WHAT TO PRODUCE |
What you give back should be exactly the lines from the one with "Click the Amorphic atom logo" through the end of the data, without the pictures.

*** MATERIAL PROVIDED Section Begins ***

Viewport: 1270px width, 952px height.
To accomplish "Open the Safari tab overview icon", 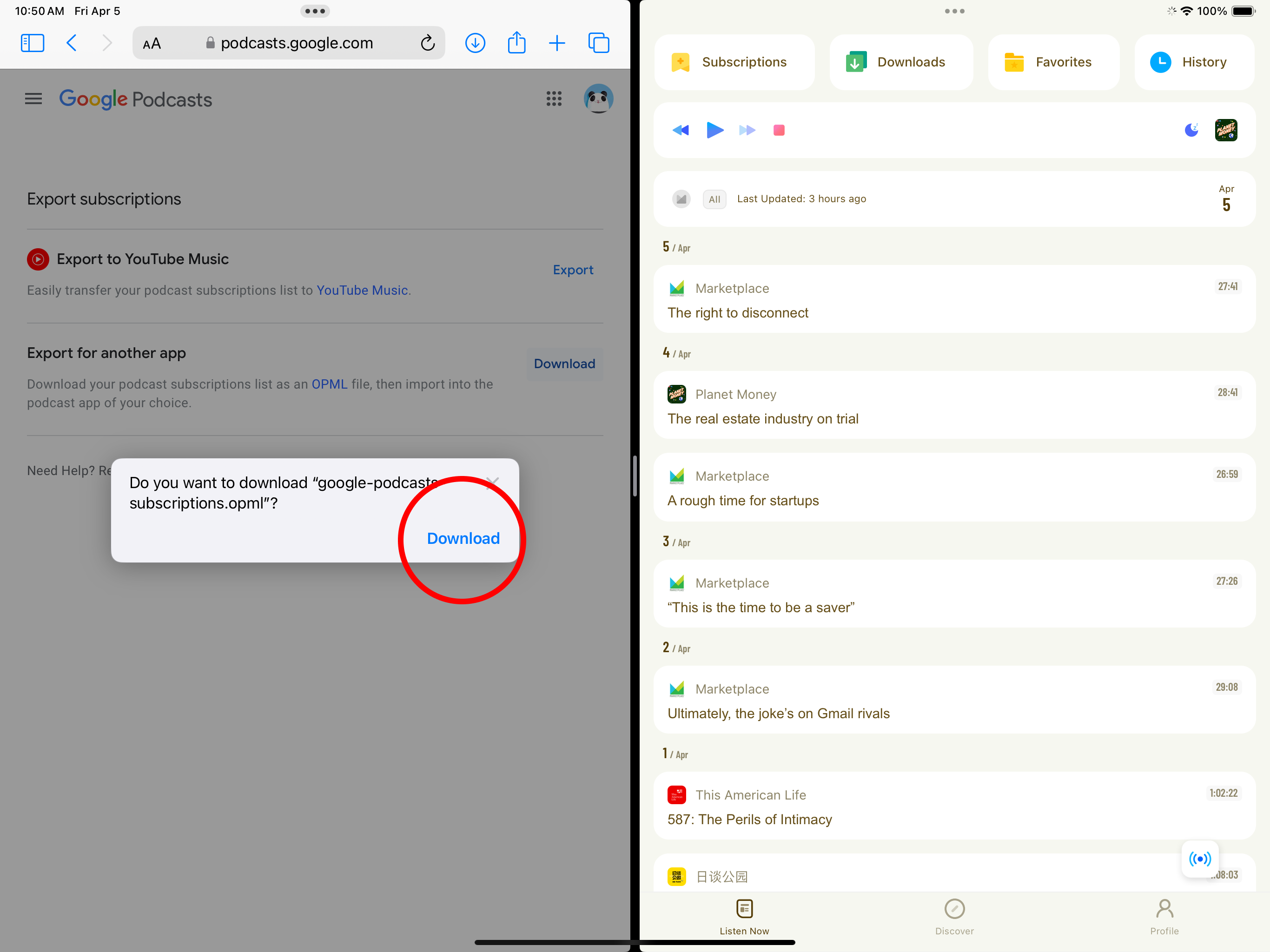I will coord(598,43).
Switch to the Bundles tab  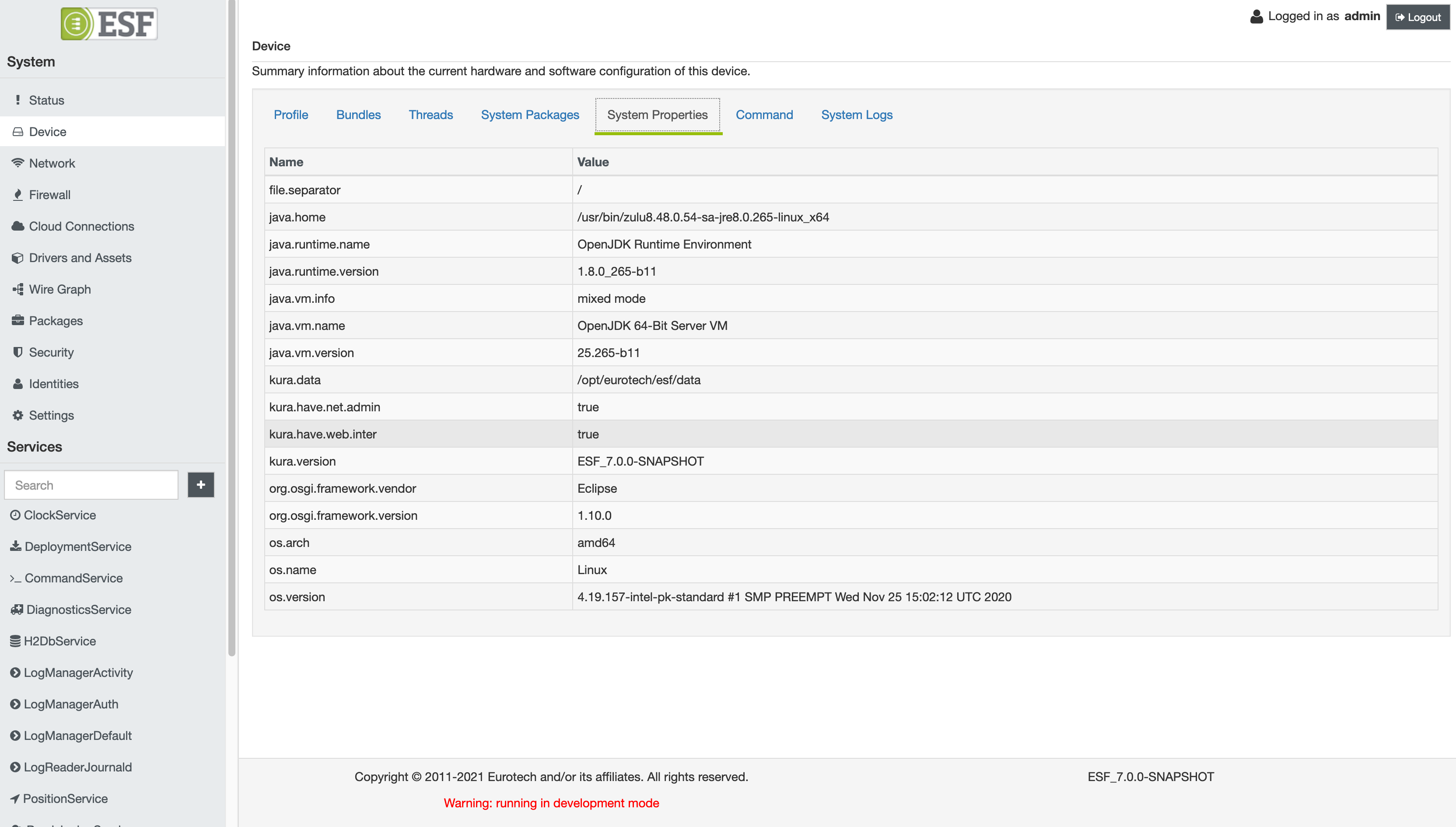coord(358,115)
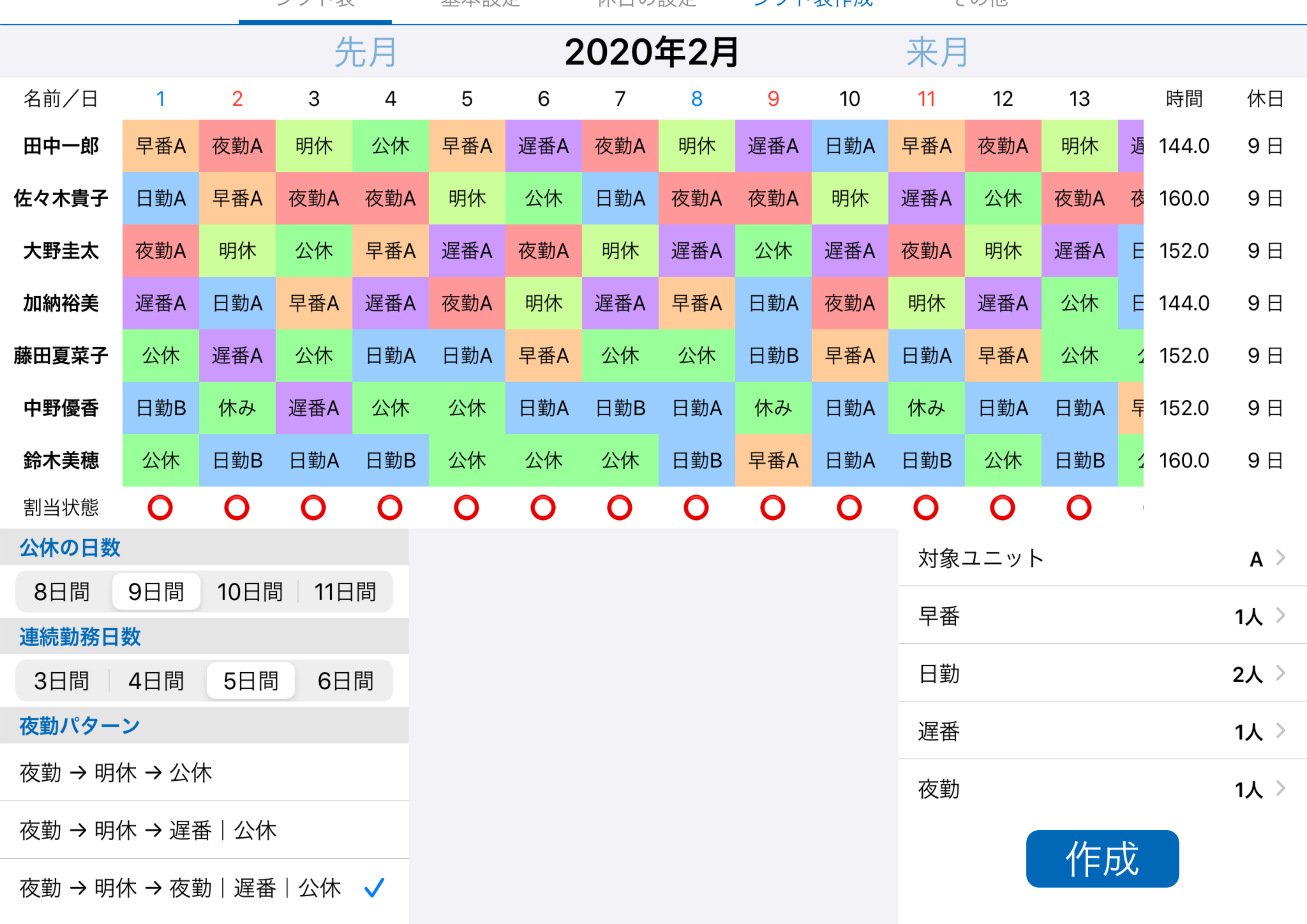Choose 6日間 for 連続勤務日数
The image size is (1307, 924).
click(x=345, y=680)
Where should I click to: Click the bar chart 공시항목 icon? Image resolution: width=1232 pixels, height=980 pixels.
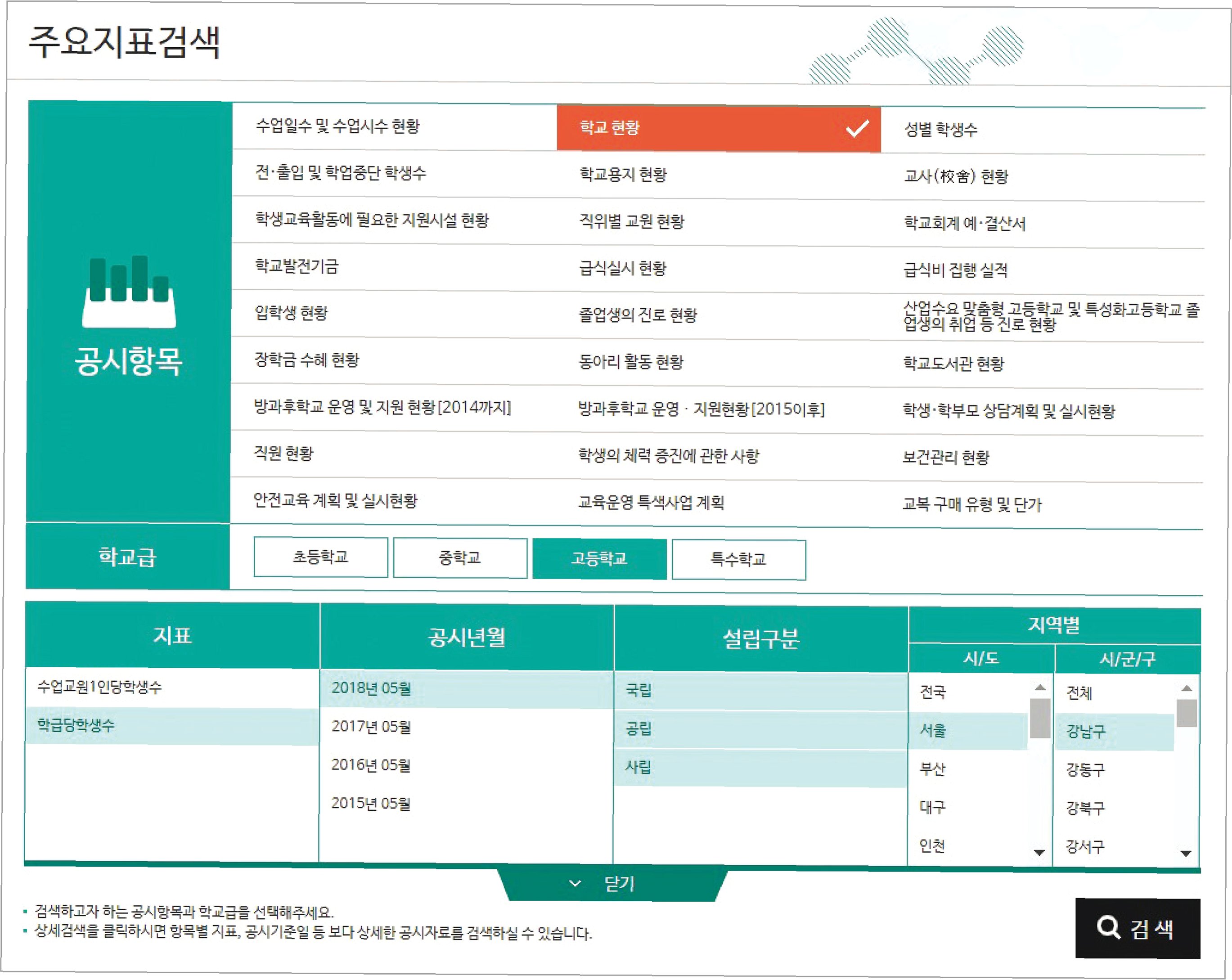pos(129,292)
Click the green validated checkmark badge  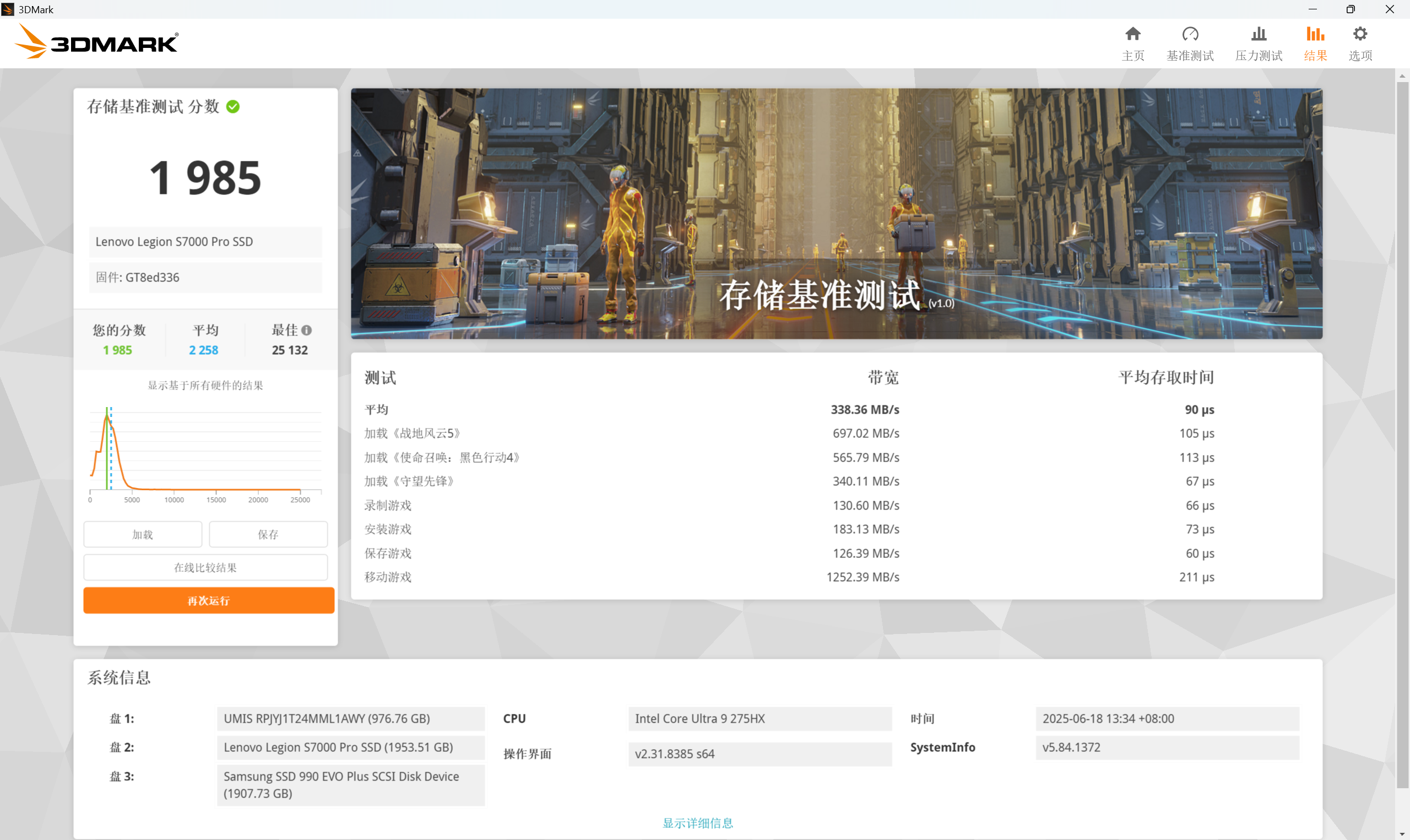[233, 106]
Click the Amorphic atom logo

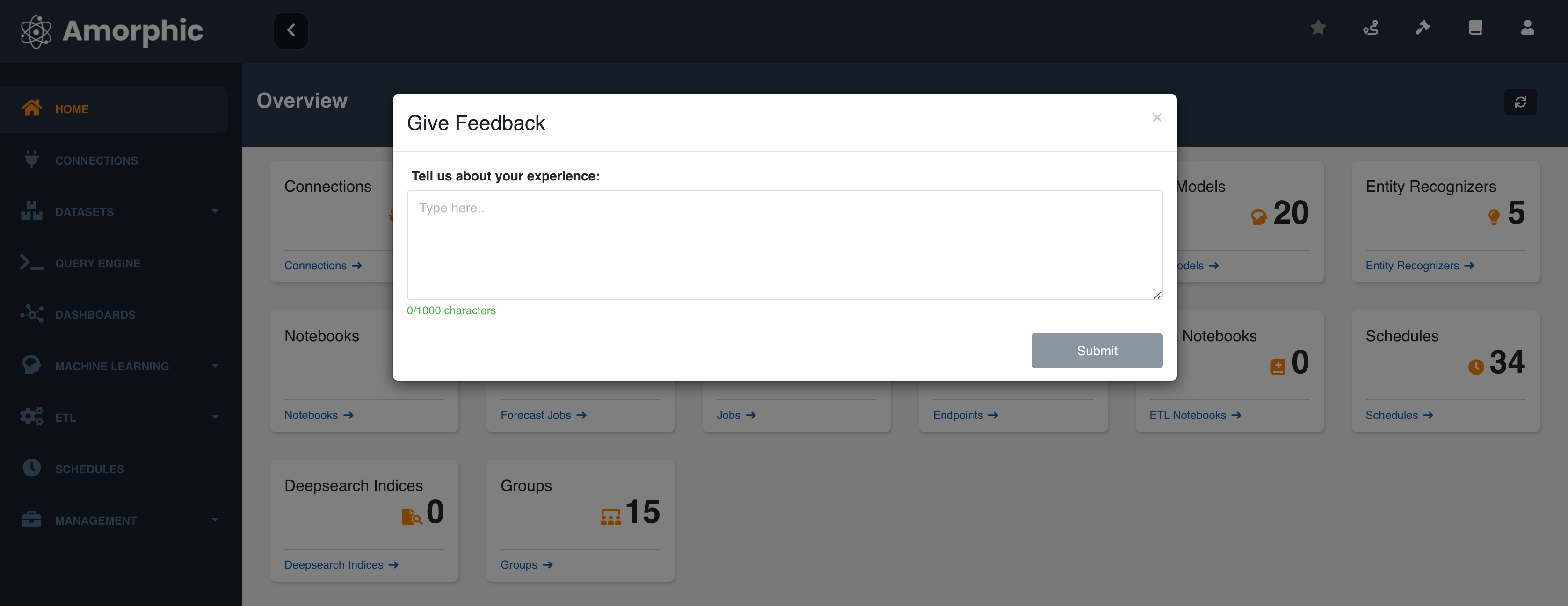tap(36, 31)
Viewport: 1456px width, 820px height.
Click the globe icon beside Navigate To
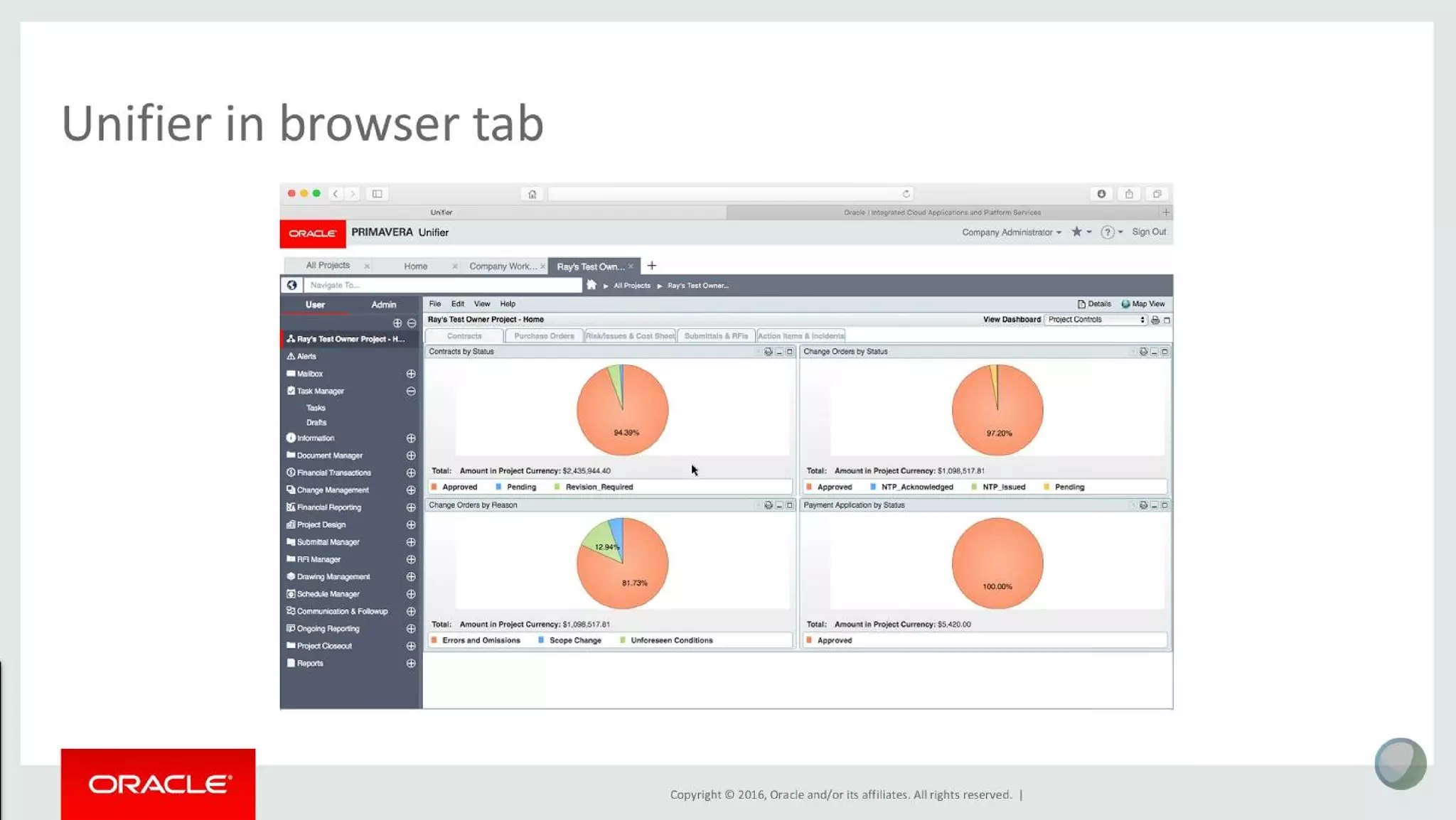[291, 285]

*** MATERIAL PROVIDED Section Ends ***

SOLUTION FOR THIS TASK |
Click the Amorphic atom logo

tap(36, 31)
Viewport: 1456px width, 820px height.
Click the globe icon beside Navigate To
[291, 285]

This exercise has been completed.